Binns-Calvey also appreciates that providers aren’t kept in the dark for long about which of their recent patients was not real.
“As soon as we collect the data that we need, usually within a couple of days, that provider is notified that the patient they saw was an unannounced standardized patient. So that way they are not expending a lot of energy trying to follow up with that person.”
Still, when she was an actor-patient herself, she sought opportunities to express her gratitude directly to the doctors she had seen.
“I was able to write them a letter when the project was done, just to say thank-you for taking such good care of the patient.”
She adds: “I actually met one of the physicians that I had visited, at a conference, and I was able to talk to her and express in person how much I appreciated the care she gave to my character.
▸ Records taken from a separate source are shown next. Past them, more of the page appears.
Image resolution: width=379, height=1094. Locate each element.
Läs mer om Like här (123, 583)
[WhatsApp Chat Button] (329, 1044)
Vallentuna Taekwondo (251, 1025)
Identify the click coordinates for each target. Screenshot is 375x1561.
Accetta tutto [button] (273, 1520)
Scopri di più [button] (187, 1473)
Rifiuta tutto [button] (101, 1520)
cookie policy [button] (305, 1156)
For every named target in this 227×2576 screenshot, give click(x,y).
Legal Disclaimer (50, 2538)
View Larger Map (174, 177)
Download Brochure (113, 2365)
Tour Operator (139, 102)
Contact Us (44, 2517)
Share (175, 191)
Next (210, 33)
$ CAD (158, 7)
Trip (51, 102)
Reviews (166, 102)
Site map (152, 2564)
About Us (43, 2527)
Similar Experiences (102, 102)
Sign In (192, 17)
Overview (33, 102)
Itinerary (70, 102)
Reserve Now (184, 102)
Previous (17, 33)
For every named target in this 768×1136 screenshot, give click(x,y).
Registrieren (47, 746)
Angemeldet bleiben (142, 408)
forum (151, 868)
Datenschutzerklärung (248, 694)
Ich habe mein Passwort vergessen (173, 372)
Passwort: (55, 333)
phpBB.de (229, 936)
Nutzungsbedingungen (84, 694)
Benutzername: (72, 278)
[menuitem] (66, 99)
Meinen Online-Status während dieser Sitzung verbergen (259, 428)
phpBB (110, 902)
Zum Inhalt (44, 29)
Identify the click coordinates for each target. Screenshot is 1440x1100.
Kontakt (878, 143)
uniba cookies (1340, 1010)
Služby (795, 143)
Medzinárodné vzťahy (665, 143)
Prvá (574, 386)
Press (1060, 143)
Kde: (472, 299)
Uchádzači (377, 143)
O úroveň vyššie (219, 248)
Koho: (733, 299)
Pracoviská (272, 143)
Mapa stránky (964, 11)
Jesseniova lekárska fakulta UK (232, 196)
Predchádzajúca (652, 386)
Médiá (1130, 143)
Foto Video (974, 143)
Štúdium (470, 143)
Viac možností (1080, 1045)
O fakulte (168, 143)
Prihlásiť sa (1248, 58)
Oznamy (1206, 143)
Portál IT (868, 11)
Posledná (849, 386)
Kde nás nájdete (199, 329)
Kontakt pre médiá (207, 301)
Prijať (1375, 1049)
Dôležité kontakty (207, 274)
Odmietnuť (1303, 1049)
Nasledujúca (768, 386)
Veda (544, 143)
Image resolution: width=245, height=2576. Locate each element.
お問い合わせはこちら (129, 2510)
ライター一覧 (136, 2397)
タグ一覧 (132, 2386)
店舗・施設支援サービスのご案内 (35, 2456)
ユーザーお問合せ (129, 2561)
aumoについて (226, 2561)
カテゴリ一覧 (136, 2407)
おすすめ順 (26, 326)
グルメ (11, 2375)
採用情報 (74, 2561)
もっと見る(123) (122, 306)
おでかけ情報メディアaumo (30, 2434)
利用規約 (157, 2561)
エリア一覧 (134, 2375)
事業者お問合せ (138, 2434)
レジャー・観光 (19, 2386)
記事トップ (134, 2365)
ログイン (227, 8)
So that was satisfying.”
Binns-Calvey’s character was a woman in her 40s who was considering hip replacement surgery, but was also the sole caregiver to a son dying of muscular dystrophy. The character was unaware of the extensive recovery time from the surgery; had she known, she would have delayed it for the sake of her son. It was the doctors’ job to get at that context, so as to best advise the patient about the surgery. The case was based on a real one Weiner had seen.
“It was pretty shocking how few providers picked up on the clue. And I was so ready to give them my story,” recalls Binns-Calvey.
During the course of some 40 visits as a fake patient, to 40 different providers, Binns-Calvey was able to keep her cool, and respond appropriately to whatever questions came up. She says not every run-of-the-mill actor is up to the job. Her experience doing improv—which is big in Chicago—helped, she says.
“It takes a certain kind of person—someone who can think on their feet and remain calm in stressful situations. It’s stressful enough to go to a doctor, just as a patient, but as an unannounced standardized patient, you don’t know that the phlebotomist isn’t going to walk in any minute and want to take your blood. It can be very stressful.”
And was she ever detected? Well, almost.
“Once, I ended up getting an appointment with a provider who would never see women patients. He was sort of a character. He said to me, ‘You’re not a fake patient, are you?’ And I was like, ‘Oh my gosh, no. Who would do that for a job?’”
2006—VA’s Health Research and Development Service (HSR&D) funds Dr. Saul Weiner’s proposal to use actors portraying Veteran patients to help identify and predict “contextual errors in medical decision-making.”
2010—Main study results published in Annals of Internal Medicine, showing that “inattention to contextual information, such as a patient’s transportation needs, economic situation, or caretaker responsibilities, can lead to contextual error, which is not currently measured in assessments of physician performance. “
2013—Veterans Integrated Service Network 12, in the Midwest, funds quality-improvement program based on patient-collected audio to reduce contextual errors during medical visits.
2016—HSR&D funds project to advance Weiner’s work with real patients into the implementation stage. VA’s Homeless Programs Office engages Weiner’s team to improve services at Community Resource and Referral Centers (CRRCs) nationwide.
2017—First wave of unannounced standardized Veteran visits at CRRCs.
2018—Second wave of visits at CRRCs, to measure progress and identify further areas for improvement.